In certain areas of the Norwegian waters, shallow pressurized sands containing either gas or water occasionally create problems during drilling and surface casing installation. In 2018, an operator drilled three wells in the Norwegian waters with such special challenges. In this case the challenge was water flow but not gas. The NORSOK D010 shallow gas flow potential was classified as zero. Each of the wells had a shallow water flow challenge in an over-pressured sand that normally would require setting a shallow 20-in. surface casing and a riser installation before passing the zone to enable controlling the pressure on the sands using weighted drilling fluid; also requiring a 17-in. liner installation to cover the sand before further drilling. If the surface casing could be set deep enough to cover the over-pressurized sands, substantial savings could be obtained on each well by eliminating the need for an additional section and installation of an extra liner or casing. Furthermore, a deeper-set surface casing would reduce the risk of not obtaining an adequate leak-off test below the shoe. A deep-set surface casing would also allow for down-scaling the well from 20-in. to 13-3/8-in. surface casing. A riserless drilling fluid return system allows for controlling the pressure while drilling, but this has to be turned off during cementing as cement is expected in returns. The use of conventional cement systems would potentially put the well in under-balance for a substantial period of time and consequently potentially result in a water-flow situation requiring a re-spud, as has been the case for a reference well in the area in which substantial downtime was experienced due to water flow after cementing the surface casing.
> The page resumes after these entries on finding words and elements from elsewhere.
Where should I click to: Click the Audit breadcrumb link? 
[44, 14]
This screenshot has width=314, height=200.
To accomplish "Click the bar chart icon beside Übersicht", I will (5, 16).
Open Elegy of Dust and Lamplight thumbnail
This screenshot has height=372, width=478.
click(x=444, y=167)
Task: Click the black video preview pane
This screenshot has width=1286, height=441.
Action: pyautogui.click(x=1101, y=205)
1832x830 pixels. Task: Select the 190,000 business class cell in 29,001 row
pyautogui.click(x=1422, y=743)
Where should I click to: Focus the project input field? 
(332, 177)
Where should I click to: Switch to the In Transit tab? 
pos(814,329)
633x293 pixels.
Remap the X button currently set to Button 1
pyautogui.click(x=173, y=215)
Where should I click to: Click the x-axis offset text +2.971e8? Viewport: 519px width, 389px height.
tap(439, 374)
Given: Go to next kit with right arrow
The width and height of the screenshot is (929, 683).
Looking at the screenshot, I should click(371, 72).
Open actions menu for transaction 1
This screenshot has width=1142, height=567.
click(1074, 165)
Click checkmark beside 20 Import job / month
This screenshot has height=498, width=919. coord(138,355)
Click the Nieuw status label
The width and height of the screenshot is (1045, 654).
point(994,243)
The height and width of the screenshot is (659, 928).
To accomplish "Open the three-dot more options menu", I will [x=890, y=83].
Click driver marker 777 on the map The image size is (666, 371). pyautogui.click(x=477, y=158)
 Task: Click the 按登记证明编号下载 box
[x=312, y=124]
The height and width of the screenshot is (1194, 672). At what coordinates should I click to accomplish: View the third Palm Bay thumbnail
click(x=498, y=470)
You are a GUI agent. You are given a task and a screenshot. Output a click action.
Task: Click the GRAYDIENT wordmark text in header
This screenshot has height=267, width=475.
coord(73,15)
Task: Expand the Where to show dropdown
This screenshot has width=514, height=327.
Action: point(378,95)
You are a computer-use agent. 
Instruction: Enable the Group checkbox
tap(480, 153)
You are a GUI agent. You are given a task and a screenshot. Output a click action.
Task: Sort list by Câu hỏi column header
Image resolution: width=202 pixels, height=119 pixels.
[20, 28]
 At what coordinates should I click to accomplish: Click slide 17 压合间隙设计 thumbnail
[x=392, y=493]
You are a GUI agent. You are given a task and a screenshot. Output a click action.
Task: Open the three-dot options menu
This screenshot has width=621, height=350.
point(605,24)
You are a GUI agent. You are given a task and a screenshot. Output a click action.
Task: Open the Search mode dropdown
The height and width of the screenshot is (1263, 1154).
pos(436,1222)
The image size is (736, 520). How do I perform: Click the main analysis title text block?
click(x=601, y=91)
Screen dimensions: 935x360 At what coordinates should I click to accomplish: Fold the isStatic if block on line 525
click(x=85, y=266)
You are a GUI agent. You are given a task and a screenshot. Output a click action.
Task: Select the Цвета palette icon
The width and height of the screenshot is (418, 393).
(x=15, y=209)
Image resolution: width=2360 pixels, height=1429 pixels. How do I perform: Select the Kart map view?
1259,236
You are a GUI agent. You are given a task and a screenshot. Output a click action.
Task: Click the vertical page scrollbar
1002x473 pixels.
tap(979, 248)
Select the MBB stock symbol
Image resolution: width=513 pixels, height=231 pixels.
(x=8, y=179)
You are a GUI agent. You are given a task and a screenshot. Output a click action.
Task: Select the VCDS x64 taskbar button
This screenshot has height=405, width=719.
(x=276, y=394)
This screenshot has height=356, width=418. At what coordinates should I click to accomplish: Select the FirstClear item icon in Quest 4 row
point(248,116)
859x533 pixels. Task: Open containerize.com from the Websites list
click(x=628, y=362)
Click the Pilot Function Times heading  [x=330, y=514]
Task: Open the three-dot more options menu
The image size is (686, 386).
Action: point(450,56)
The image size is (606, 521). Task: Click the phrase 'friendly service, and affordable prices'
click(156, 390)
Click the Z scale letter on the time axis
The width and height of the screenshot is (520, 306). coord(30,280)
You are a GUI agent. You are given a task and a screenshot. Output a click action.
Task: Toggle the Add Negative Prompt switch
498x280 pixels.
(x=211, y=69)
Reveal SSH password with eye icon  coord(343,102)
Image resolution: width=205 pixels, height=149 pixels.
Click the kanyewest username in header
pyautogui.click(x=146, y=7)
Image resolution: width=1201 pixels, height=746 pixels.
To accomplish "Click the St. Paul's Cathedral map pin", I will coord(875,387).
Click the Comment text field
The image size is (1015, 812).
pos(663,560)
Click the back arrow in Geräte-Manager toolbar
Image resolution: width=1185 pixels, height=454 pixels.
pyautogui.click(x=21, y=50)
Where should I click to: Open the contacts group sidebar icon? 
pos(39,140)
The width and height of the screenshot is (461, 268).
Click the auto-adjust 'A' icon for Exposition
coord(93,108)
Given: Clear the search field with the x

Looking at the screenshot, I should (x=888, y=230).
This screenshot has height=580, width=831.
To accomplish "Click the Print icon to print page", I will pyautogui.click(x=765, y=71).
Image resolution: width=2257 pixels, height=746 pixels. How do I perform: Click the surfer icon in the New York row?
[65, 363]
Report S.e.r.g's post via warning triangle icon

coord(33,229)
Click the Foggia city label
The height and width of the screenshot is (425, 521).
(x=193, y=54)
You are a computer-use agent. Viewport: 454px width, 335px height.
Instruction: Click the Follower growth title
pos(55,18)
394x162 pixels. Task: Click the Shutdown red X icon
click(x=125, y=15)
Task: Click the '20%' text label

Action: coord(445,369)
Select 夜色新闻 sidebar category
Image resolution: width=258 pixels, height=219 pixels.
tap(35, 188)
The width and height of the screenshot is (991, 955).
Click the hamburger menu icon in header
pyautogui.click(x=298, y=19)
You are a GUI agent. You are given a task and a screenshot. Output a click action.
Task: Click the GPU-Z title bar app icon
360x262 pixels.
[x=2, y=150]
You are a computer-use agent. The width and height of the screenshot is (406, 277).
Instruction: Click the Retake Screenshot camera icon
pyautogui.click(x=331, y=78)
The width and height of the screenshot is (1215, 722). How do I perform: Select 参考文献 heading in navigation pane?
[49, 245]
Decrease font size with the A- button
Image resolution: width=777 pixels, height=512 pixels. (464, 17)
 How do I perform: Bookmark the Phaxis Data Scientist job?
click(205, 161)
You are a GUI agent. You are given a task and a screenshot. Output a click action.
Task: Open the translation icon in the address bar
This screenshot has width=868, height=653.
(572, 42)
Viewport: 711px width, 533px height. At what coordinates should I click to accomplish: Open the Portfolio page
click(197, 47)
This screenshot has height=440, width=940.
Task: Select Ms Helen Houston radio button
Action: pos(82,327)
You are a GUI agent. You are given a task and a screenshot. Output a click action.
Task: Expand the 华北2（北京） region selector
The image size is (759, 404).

The solution was a riserless drilling fluid return system during drilling, followed by a tailored cement solution. A tailored spacer and foam cement system were deployed; the short transition time of the cement and the inherent compressibility of foams both reduced the exposure time in under-balance. The solution was successfully deployed on all three wells with no flow observed post placement. This paper will detail this successful case study.